Le système des trois piliers

La Suisse est un pays basé sur un système de trois piliers. Bien que beaucoup d’articles soient consacrés à l’explication de cette procédure, il est parfois difficile de comprendre ce à quoi correspond chaque pilier. Ce schéma est à la base de la sécurité sociale helvétique et c’est pour cela qu’il est garanti par la constitution du pays. Les différents piliers ont le « devoir » de composer, année après année, la prévoyance pour la vieillesse, l’incapacité de gain et le décès.

Le premier pilier

PiliersLe premier pilier correspond à ce que l’on nomme plus couramment la « prévoyance étatique », il s’agit donc d’une prévoyance obligatoire.

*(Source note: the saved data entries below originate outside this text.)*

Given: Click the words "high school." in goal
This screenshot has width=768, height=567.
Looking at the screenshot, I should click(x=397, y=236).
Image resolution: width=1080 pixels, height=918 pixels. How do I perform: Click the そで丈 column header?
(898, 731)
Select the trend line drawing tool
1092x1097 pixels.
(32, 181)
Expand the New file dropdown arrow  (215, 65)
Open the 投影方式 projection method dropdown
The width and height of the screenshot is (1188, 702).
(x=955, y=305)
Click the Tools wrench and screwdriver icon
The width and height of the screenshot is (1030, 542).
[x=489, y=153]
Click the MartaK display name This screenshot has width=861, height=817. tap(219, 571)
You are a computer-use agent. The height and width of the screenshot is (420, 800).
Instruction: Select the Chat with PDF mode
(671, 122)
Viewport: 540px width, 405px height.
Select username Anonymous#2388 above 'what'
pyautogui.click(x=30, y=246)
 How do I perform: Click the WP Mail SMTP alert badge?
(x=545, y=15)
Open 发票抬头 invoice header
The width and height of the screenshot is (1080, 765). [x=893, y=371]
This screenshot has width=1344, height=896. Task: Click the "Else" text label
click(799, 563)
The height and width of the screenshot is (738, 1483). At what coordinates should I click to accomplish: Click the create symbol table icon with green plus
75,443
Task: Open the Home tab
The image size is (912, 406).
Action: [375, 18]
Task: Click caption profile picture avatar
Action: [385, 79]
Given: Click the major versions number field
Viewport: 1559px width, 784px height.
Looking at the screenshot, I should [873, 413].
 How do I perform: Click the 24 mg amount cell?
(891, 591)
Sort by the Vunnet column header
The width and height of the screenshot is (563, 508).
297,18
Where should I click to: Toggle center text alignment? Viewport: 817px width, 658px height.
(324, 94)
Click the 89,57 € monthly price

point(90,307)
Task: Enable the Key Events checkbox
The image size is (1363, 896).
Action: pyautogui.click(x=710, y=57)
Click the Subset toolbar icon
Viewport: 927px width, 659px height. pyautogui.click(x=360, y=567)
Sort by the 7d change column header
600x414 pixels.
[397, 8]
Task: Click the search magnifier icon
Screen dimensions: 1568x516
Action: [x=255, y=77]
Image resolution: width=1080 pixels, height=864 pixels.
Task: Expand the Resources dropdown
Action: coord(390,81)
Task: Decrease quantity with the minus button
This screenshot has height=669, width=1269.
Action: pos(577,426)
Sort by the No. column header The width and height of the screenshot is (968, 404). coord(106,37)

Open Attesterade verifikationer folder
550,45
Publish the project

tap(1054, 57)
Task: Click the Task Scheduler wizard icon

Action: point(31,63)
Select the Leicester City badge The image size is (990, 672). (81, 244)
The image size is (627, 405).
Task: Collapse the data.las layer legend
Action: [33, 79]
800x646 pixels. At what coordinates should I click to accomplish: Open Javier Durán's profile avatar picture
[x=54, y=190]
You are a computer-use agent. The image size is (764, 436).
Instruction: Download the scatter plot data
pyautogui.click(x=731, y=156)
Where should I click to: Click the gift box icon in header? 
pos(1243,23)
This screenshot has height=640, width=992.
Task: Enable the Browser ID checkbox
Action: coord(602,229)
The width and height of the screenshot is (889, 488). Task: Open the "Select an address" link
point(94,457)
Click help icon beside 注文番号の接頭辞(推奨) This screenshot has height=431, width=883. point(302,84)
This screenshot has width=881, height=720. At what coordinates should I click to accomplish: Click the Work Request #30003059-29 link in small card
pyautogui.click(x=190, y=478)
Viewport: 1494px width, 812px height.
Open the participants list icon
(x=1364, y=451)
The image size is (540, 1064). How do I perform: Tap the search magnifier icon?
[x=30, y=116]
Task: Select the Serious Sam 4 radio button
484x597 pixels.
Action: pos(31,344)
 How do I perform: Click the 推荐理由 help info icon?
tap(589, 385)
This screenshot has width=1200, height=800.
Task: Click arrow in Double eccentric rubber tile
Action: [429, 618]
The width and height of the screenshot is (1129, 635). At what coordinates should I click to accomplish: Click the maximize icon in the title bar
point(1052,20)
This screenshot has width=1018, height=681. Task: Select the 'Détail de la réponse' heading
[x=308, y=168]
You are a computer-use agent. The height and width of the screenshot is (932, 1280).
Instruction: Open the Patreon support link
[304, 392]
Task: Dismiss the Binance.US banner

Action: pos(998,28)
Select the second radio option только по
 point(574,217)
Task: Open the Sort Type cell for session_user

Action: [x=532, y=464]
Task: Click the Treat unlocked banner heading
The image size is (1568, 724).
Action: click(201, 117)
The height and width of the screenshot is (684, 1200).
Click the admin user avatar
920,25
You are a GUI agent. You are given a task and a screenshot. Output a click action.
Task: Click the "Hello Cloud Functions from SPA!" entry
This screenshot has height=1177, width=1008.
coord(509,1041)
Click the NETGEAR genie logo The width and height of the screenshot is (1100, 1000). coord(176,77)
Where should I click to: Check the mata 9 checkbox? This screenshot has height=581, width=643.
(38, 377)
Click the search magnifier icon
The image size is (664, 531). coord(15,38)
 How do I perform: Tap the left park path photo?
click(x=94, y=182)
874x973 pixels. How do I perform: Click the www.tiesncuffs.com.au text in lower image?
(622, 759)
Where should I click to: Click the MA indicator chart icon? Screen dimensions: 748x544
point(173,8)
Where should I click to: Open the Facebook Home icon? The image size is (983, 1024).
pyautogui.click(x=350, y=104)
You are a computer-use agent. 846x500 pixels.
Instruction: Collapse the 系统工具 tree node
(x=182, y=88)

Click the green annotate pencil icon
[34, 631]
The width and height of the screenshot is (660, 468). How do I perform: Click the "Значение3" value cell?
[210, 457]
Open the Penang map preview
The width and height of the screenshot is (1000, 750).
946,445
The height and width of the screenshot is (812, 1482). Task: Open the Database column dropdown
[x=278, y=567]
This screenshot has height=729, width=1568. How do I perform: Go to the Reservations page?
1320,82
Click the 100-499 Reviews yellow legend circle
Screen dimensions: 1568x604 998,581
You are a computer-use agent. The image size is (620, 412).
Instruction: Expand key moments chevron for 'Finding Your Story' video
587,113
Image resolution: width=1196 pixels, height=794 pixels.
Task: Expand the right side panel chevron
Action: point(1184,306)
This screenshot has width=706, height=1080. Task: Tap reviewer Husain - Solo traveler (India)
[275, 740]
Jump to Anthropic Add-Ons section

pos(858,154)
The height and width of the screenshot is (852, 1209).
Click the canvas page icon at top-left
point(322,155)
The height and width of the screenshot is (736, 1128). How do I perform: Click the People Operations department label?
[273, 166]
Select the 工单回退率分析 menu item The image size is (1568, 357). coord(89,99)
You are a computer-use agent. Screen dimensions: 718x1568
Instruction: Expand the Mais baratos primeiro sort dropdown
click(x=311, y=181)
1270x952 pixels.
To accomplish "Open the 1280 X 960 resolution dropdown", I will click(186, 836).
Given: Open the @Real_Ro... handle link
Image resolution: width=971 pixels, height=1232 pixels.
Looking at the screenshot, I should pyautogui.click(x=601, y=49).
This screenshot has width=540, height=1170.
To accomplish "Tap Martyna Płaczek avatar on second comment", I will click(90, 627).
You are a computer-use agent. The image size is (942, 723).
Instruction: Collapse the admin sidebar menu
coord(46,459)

L’État agit en tant que caisse, puisque c’est à lui que revient le devoir de verser un montant existentiel minimum aux personnes qui sont dans le besoin. Toute personne née ou travaillant en Suisse est automatiquement assurée auprès du premier pilier. Celui-ci se compose de l’AVS (assurance vieillesse et survivants), il s’agit là de la partie la plus importante de l’AI (assurance-invalidité) et d’autres prestations complémentaires, et finalement de l’APG ( allocation pour la perte de gain). L’objectif de ce premier pilier est une couverture du minimum vital pour les citoyens suisses. C’est un système de répartition : les personnes actives paient pour les bénéficiaires de rente, autrement dit les personnes travaillant paient pour les retraités.

Le deuxième pilier

Le deuxième pilier se base sur la formule suivante : «  Prévoir, c’est vivre », dont l’objet est une prévoyance professionnelle, également obligatoire, depuis 1985. Il est basé sur une LPP, qui est la loi fédérale pour la prévoyance professionnelle vieillesse, survivants et invalidité, ainsi que sur la LAA, loi fédérale sur l’assurance accidents. Il a pour mission de maintenir votre niveau de vie habituel, ainsi que celui de vos proches, en cas de vieillesse, d’invalidité ou de décès et il est en association avec le premier pilier. Il repose sur un système de capitalisation, dont le but est l’épargne.

Le troisième pilier

Le troisième pilier est, quant à lui, facultatif, donc la prévoyance est d’ordre privée (les deux autres étant publics). La prévoyance privée a vu le jour pour la première fois dans la Constitution suisse en 1972. Son ambition est donc de combler les lacunes qui ne sont pas remplies par les deux premiers piliers en répondant aux besoins d’ordre privé. Tout comme le deuxième pilier, le troisième se base sur un système d’épargne.